I imagine the method in which I write code resembles a composer arranging the structure of a musical piece. Like a musical composition, code can consist of many individual movements, each with their own personality and function. Looking at code in these separated sections allows me to come up with new or creative ways to craft the form and flow of a project. I do much of the same thing when I’m learning a new song on my guitar – I always keep in mind, “Just because I know how to play a lot of chords, that does not mean that I can’t learn something new.”

Anyway, let me elaborate on my music/code comparison:

  • Melody
    A website should flow as effortlessly as the melody of a catchy song. You want your layout and code to appear so attractively seamless that it gets stuck in your head all day – to the point where you find yourself whistling along while you work.
  • Harmony
    If you’re using multiple programming languages to design a website – which is inevitable nowadays – they must support each other properly to create a perfect harmonious note. The result of an asynchronous layout will appear as unpleasant as the sound of an infant banging his fists against the keys of an organ. Even a viewer uneducated in web design can notice blemishes, so pay close attention to how your languages play against each other lest the audience will hurl tomatoes rather than roses.
  • Tempo
    Depending on the job, building a website can take time.

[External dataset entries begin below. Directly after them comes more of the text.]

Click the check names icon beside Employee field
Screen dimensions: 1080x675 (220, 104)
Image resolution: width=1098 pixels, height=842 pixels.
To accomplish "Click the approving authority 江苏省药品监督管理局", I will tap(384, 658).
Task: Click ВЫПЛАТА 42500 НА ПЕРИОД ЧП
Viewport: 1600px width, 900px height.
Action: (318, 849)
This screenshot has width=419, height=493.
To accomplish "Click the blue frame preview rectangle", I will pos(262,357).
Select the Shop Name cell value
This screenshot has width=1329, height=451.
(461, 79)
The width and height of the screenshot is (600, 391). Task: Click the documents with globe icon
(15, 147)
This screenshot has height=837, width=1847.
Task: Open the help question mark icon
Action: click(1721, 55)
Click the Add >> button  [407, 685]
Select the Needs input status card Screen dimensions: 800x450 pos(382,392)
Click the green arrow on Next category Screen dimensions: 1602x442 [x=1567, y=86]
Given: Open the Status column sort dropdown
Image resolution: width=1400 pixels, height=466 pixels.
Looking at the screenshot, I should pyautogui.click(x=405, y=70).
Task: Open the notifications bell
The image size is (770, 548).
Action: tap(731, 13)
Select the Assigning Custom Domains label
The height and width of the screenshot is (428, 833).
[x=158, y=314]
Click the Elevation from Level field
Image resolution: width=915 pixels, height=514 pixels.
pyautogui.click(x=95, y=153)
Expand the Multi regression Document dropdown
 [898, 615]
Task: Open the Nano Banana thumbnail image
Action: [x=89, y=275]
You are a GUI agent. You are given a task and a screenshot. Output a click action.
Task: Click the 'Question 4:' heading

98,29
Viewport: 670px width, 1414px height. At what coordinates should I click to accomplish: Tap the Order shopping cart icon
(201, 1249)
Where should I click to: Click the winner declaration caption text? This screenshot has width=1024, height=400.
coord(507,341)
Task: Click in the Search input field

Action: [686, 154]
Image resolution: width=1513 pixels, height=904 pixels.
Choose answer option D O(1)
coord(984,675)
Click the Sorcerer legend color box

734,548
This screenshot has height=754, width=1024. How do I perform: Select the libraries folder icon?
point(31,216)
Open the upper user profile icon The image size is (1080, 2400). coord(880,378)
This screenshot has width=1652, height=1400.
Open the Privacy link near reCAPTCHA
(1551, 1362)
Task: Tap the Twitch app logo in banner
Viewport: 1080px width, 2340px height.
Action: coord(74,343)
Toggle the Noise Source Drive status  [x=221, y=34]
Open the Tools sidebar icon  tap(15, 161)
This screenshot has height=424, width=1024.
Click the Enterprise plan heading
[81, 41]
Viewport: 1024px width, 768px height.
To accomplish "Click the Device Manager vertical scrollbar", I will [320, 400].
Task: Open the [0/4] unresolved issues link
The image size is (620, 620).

This is why it’s important to set a workable tempo for yourself. I like to make a timeline detailing how long each section should take to code. This allows me to be better organized when completing a task.
  • Rhythm
    Get in a good rhythm when building a website. Don’t get hung up on one section for too long. Letting your rhythm get bogged down prolongs the build process. If you’re stuck, sometimes it’s best to use your momentum to work on another section and come back to the part you were stuck on later. If you know something is going to be a challenge don’t dwell on it too long and frustrate yourself.

These are just some ways I approach web development the same way I approach learning or composing music. Think of web tools and programming languages as your instrument. The more you practice, the better you get – and the better you get, the easier it is to create something worth publishing. And if you need more practice, your music teacher (or in this case, your client), will certainly let you know.